In My nifi flow i have two dataFlows i want to same same data to two different HTTP endPoints , for both data flow data is being consumed from same kaflka topic (TOPIC A) both flows has different kafka groupID and pushing data to different HPPT end points (endPoint 1 and endPoint 2). If there is any failure data is being produced into retryTopic R which is common for both data flow . There is separate retryData flow for both configured with seperate HttpEndPoints , but both consuming from same retryTopic .

What issue coming is , due to same retry topic , dataFlow A can consume data of dataFlowB . How should i avoid this situation ?

retryTopic used should be same for both.

Here is a sample for the dataFlow .

MattWho · ‎09-09-2024

@Rohit1997jio

You have topic A with your source messages. You have two consumer groups each pulling all the messages from Topic A. While both these dataflows consume all the same messages, each may fail on a different messages with the InvokeHTTP execution.

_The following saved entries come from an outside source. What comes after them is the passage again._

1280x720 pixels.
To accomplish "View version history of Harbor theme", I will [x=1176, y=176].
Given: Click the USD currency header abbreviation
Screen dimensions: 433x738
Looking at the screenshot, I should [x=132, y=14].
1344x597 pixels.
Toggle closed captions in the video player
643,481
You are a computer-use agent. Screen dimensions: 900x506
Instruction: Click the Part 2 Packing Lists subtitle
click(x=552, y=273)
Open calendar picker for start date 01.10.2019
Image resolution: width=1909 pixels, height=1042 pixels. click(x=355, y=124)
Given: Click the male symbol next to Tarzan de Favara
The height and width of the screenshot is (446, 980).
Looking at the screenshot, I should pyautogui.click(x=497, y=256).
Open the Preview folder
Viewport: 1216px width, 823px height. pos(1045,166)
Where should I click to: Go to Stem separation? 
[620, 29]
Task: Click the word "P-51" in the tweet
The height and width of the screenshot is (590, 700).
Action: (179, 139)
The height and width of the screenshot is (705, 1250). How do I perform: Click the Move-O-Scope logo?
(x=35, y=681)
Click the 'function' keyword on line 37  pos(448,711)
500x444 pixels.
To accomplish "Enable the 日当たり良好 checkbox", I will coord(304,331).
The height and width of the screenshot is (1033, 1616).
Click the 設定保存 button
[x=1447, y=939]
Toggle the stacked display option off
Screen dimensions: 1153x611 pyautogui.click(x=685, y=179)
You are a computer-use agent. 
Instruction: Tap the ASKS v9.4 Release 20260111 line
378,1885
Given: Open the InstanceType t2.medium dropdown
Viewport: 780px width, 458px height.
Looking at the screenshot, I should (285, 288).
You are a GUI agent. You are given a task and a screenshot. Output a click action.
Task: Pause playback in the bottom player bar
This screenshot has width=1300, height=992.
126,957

You are then writing the FlowFiles that failed invokeHTTP to another topic R which both consumer groups can consume from. So both consumer groups will get a copy of any message written to the topic. Your dataflow is working exactly as designed.

You must keep your retry logic independent of one another.

I also don't understand the overhead of ingesting the same messages twice in your NiFi.

Why not have have a single ConsumeKafka ingesting the messages from the topic and then routing the success relationship from the ConsumeKafka twice (once to InvokeHTTP A and once to InvokeHTTP B)?

Why publish failed or retry FlowFile messages to an external topic R just so they can be consumed back in to your NiFi? It would be more efficient to just keep them in NiFi and create a retry loop on each InvokeHTTP. NiFi even offers retry handling directly on the relationships with in the processor configuration.

If you must write the message out to just one topic R, you'll need to append something to the message that indicates what InvokeHTTP (A or B) failure or retry resulted in it being written to Topic R. Then have a single Retry dataflow that consume from Topic R, extracts that A or B identifier from message so that it can be routed to the correct invokeHTTP. Just seems like a lot of unnecessary overhead.

Please help our community thrive. If you found any of the suggestions/solutions provided helped you with solving your issue or answering your question, please take a moment to login and click "Accept as Solution" on one or more of them that helped.

Thank you,
Matt

Rohit1997jio · ‎09-23-2024

Hi @MattWho

Thanks for your response .

I also don't understand the overhead of ingesting the same messages twice in your NiFi

My requirement is to send data to different end point , so that they can perform different operations on the data.

Why not have have a single ConsumeKafka ingesting the messages from the topic and then routing the success relationship from the ConsumeKafka twice (once to InvokeHTTP A and once to InvokeHTTP B)?

For me one flow is like one vendor , like this i will be having multiple number of vendors , everyone will have there separate end points. Keeping all in one flow is not possible . So I am creating separate data flow and separate retry logic for them.

This above issue is with only 1 vendor , they require same data (consumed from same kafka topic ) to be pushed to 2 separate endpoints . But I am not able to handle the retry logic for them.

Why publish failed or retry FlowFile messages to an external topic R just so they can be consumed back in to your NiFi?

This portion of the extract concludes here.